Unlike me, Joy and her mom are convinced that the cats’ sudden and almost pathological fear of the carpet is grounded in truth rather than conspiracy. Fleas, they say. Their theory is that Bella and Lacey picked up fleas from outside and brought them into the house, where the vermin had nested in the carpet. Joy went online and read that cats will avoid any area which they know is inhabited by fleas. So, the thinking goes, there must be fleas in the carpet.

It’s a reasonable idea, of course. But the theory breaks down a bit when you consider the measures taken to address the problem and how ineffective those solutions have been. The carpets have been treated not once, but twice, with flea-killer. The carpets have been shampooed. Both cats have been given flea-preventative medications. And yet, the cats still avoid the carpet like a debutante avoids a Wal-Mart.

It is for that reason that I believe this fear of the carpet is a recent fabrication. If dogs rarely think, cats think entirely too much, if you ask me. They seem to me to always be carefully calculating their next move.

A few days ago, Joy decided to move the cats out of her mom’s house and into her little cottage. I am happy to report that Lacey and Bella have ceased their flying. I think maybe they realized that the strategy wasn’t working. At any rate, they walk around Joy’s house, showing no aversion to her rugs.

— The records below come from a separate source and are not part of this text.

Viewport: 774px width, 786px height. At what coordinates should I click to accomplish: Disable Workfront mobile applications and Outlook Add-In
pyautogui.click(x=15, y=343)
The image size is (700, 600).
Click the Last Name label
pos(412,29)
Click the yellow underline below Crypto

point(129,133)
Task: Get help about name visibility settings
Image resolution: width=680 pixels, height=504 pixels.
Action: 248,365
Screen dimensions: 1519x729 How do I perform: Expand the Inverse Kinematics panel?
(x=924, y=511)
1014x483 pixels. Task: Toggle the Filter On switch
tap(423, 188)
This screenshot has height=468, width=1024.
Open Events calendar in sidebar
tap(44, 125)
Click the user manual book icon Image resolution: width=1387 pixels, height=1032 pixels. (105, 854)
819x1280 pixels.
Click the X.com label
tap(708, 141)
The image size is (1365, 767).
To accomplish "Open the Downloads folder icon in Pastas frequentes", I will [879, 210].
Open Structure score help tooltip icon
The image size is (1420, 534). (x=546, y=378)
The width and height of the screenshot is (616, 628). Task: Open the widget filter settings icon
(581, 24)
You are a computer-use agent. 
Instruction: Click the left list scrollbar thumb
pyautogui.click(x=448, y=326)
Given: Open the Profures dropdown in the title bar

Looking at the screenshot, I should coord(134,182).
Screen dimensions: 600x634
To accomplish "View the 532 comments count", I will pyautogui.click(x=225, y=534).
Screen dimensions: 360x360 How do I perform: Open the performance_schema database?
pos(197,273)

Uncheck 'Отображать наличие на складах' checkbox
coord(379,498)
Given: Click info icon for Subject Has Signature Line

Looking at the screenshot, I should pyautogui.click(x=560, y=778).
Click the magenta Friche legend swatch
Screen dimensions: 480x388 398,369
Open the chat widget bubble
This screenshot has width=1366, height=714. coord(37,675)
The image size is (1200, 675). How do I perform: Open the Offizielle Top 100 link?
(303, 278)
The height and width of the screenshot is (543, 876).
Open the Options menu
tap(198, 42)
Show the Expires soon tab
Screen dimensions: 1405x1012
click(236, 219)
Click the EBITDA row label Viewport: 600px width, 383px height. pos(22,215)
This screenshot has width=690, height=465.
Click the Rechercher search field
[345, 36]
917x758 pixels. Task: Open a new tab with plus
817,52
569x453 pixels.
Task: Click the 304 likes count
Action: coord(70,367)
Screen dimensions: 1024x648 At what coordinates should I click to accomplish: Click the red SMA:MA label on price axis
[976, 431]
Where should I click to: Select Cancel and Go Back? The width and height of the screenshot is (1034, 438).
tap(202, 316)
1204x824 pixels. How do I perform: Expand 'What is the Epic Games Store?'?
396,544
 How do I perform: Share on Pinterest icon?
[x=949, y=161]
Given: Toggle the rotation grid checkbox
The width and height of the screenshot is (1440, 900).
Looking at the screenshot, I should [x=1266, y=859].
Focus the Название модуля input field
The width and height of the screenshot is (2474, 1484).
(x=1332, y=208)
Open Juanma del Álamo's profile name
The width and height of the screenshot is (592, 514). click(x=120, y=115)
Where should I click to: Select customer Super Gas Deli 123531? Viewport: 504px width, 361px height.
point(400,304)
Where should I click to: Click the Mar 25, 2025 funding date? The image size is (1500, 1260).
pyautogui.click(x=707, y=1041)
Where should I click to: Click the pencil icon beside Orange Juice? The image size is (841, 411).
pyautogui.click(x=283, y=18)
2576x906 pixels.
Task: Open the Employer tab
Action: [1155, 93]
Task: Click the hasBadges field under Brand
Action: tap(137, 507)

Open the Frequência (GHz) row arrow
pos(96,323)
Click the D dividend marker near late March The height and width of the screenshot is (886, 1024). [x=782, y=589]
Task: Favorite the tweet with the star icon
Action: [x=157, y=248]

But somehow I don’t think we’ve seen the last of the cats’ plots to return to outdoor living. Rather, I think they are formulating a new strategy. Heaven only knows what it might be. I mean, if they’ll concoct a Flying Cat strategy, there is no limit to the extremes to which they are willing to go.

For now, though, they have offered no clue. I am watching them carefully, however. They are up to something, I am sure.